▶ **ASSIGNMENT 1**: According to the message on forgiveness and restoration, what kinds of other reasons can cause a sense of dullness or distance in spiritual life?
▶ **ASSIGNMENT 2**: From the message on forgiveness and restoration, extract the part that begins with the words containing "God does not" and ends with "lost our joy.".
▶ **ASSIGNMENT 3**: Summarize the message on forgiveness and restoration in two sentences.

▶ **EXERCISE PASSAGE**:
┄┄┄┄┄┄┄┄┄┄

The pain and hurt of broken relationships are real and deep. How often people are wounded and discouraged through personal relationship problems. Yet personal relationship problems abound, and impact daily life often. Think of how many songs lament difficult relationship issues. We are relational beings, and relational hurt and struggle are a real part of the human experience.
It is wonderful to know that the child of God is secure in an eternal relationship with God. But, it is sad when our fellowship with God is impacted negatively in some way.
God does not sin. God is holy. God always loves. God is always faithful. God is the all-wise God. God is righteous, merciful, and full of grace.
So, if there is a problem (real or perceived) between the Christian and the Lord, it is due to the Christian. Often the cause of the problem in our fellowship with the Lord is a sin or sins that we have committed against the Lord. The Lord is a person, and even though we are in His family it is possible to hinder close fellowship with Him.
The effect can be that God seems distant, our Christian life seems mechanical. We have lost our joy.
Yes, there can be various other reasons for a sense of dullness or distance in our spiritual lives. These reasons can be emotional, physical, circumstantial, and otherwise.
The focus of this message is on the blessedness of forgiveness and restoration. And the issue that has caused the need for forgiveness and restoration is sin.
God desires for us to have joyful fellowship with Him. Is that not what you want? That is where this Psalm ends, it ends with joy. So, let’s see how the Psalmist gets there!
“Blessed is the one whose transgression is forgiven, whose sin is covered. Blessed is the man against whom the Lord counts no iniquity, and in whose spirit is no deceit.
For when I kept silent my bones wasted away through my groaning all day long. For day and night your hand was heavy upon me; my strength was dried up as by the heat of summer. (Selah)

┄┄┄┄┄┄┄┄┄┄

▶ **INFORMATION SUPPLIED**:

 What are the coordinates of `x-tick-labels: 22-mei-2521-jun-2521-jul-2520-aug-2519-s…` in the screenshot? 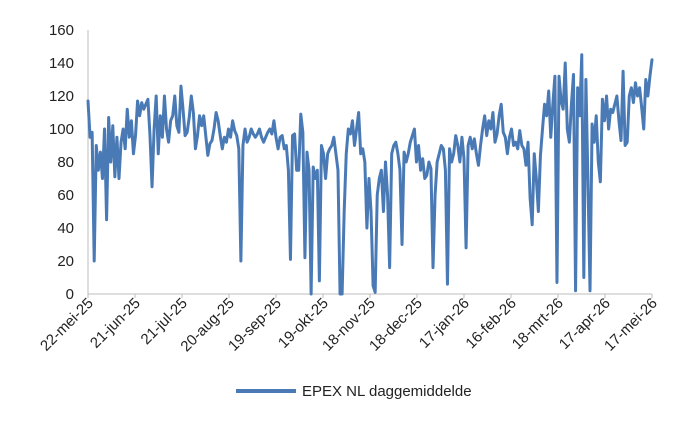 It's located at (349, 324).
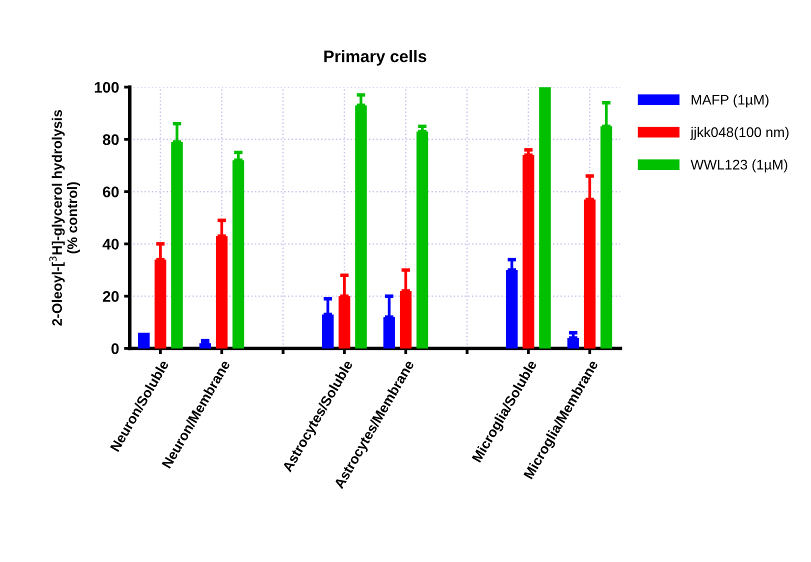 This screenshot has height=562, width=811. Describe the element at coordinates (106, 88) in the screenshot. I see `y-tick-label: 100` at that location.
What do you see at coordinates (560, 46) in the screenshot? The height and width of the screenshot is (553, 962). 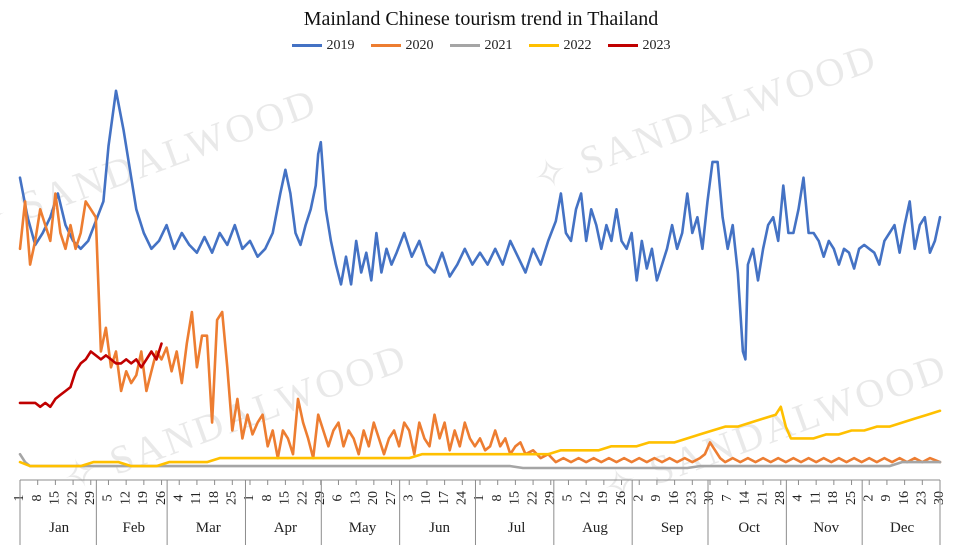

┄┄┄┄┄┄┄┄┄┄

▶ **YOUR SOLUTION 1**: Emotional, physical, circumstantial, and other reasons.

▶ **YOUR SOLUTION 2**:
God does not sin. God is holy. God always loves. God is always faithful. God is the all-wise God. God is righteous, merciful, and full of grace.
So, if there is a problem (real or perceived) between the Christian and the Lord, it is due to the Christian. Often the cause of the problem in our fellowship with the Lord is a sin or sins that we have committed against the Lord. The Lord is a person, and even though we are in His family it is possible to hinder close fellowship with Him.
The effect can be that God seems distant, our Christian life seems mechanical. We have lost our joy.

▶ **YOUR SOLUTION 3**: Because God is holy, loving, and faithful, any problem in a Christian's fellowship with Him comes from the Christian, often through sin, and it can make God seem distant and take away joy. The message centers on the blessedness of forgiveness and restoration, drawing on a Psalm that calls blessed the one whose sin is covered and describes strength drying up while the speaker kept silent.